**Exercise aim**:
Copy out each line of the listing below where the string "computer" appears.

**Extracted data**:

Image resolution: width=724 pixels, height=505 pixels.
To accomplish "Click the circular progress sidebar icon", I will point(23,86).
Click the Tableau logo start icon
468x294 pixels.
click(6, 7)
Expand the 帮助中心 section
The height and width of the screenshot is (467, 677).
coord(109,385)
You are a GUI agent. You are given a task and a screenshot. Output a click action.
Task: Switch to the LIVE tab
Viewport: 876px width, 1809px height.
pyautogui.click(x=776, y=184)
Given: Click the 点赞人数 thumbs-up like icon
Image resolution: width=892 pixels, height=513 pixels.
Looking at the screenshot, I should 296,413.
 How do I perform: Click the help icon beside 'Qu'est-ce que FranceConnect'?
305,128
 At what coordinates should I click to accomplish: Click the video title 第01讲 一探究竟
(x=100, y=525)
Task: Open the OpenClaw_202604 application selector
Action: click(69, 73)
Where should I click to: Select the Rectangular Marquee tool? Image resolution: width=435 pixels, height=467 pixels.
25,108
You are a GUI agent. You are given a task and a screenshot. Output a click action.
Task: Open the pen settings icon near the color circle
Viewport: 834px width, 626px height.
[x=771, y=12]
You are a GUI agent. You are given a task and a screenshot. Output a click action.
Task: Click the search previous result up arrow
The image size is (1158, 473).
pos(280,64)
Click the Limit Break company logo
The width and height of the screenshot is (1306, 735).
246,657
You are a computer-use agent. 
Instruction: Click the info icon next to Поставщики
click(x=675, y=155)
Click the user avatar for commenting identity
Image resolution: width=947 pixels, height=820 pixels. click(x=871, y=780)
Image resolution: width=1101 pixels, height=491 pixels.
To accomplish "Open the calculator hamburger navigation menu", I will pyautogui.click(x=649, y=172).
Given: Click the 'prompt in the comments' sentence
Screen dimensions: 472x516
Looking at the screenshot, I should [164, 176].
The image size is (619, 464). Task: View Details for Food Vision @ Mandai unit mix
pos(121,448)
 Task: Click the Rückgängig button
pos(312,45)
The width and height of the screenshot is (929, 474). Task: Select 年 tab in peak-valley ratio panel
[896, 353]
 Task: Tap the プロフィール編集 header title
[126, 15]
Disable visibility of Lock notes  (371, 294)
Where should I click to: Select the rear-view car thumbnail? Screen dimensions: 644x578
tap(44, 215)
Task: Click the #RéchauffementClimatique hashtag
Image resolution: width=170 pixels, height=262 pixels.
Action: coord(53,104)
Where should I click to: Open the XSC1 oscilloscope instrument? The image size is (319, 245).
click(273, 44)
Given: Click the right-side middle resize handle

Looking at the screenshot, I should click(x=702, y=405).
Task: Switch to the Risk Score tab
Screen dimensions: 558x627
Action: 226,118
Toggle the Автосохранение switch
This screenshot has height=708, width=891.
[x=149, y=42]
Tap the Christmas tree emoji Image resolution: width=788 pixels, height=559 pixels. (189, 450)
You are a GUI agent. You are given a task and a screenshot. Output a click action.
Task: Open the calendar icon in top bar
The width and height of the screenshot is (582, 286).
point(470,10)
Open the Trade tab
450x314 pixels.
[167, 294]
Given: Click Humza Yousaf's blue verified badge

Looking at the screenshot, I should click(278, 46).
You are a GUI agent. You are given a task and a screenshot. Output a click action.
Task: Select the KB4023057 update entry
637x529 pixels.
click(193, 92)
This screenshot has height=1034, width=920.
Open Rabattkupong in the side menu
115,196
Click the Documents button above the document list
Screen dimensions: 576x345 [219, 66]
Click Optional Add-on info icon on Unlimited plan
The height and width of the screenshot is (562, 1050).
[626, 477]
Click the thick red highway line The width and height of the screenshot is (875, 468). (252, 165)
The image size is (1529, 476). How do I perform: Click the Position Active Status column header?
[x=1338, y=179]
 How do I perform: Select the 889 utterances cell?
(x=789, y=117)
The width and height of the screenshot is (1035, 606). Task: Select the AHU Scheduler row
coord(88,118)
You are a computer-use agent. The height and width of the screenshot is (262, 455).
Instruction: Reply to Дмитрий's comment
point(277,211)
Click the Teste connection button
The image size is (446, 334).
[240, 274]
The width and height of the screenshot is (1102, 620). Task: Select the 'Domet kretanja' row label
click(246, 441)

**Written response**:
You are a computer-use agent. 
You are a computer-use agent. The height and width of the screenshot is (262, 455).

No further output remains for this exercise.